Stored entries:
******

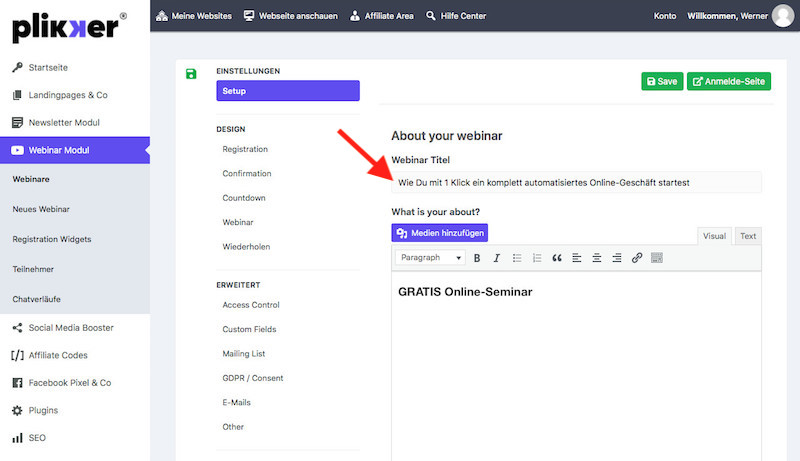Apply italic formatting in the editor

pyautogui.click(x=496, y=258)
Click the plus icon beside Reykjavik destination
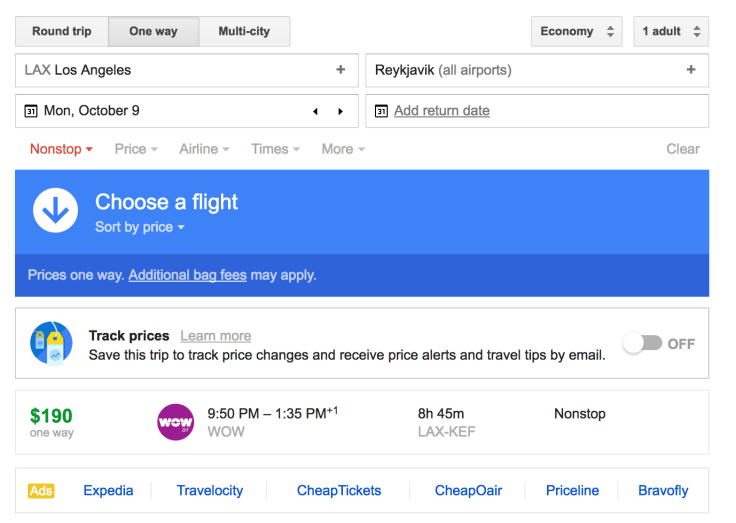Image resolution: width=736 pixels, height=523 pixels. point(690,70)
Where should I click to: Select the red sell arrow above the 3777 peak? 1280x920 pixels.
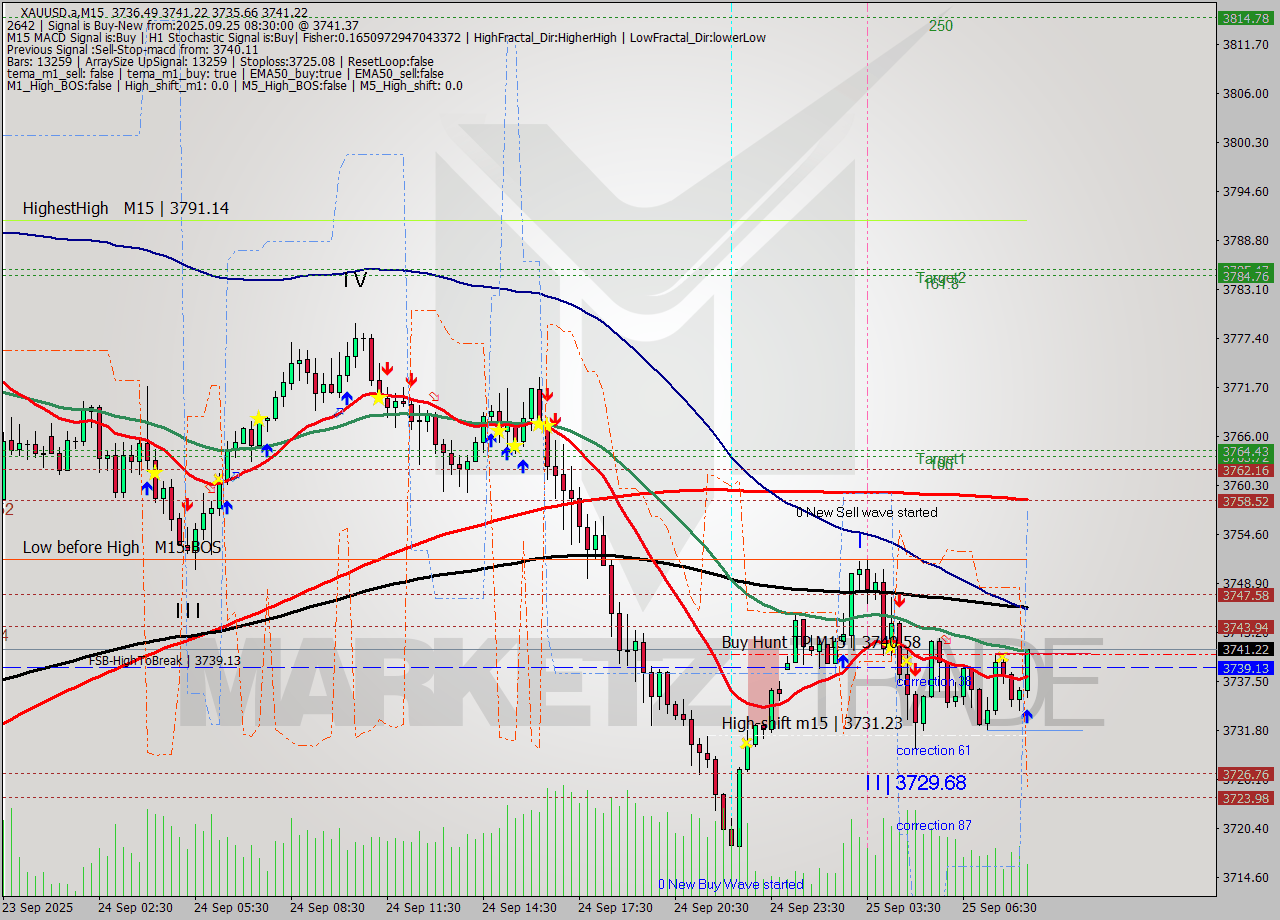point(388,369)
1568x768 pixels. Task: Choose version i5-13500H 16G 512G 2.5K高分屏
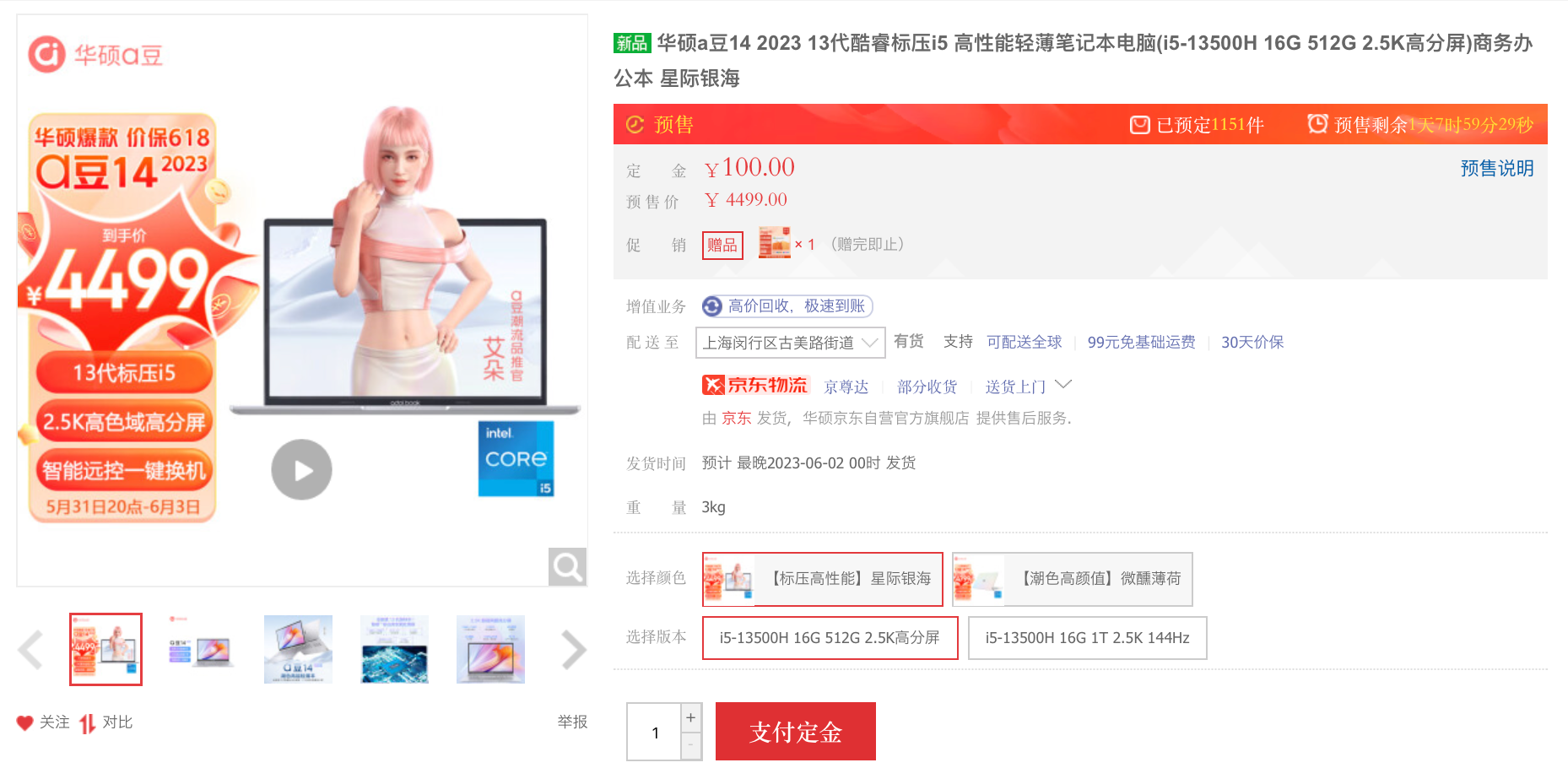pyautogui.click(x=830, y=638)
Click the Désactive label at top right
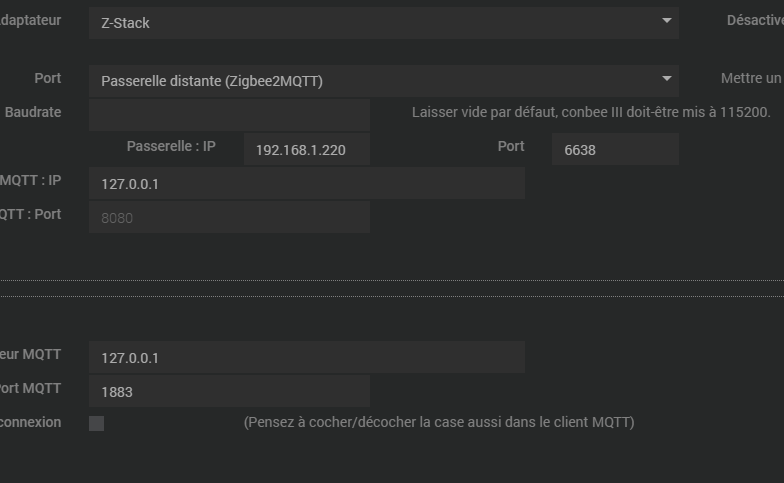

******

## YOUR OBJECTIVE
Reproduce the records above exactly, but only from the line containing "1568x768 pixels. Task: Choose" through the last line, both included, and without any pictures.

## SOLUTION TO THE EXERCISE
1568x768 pixels. Task: Choose version i5-13500H 16G 512G 2.5K高分屏
pyautogui.click(x=830, y=638)
Click the Désactive label at top right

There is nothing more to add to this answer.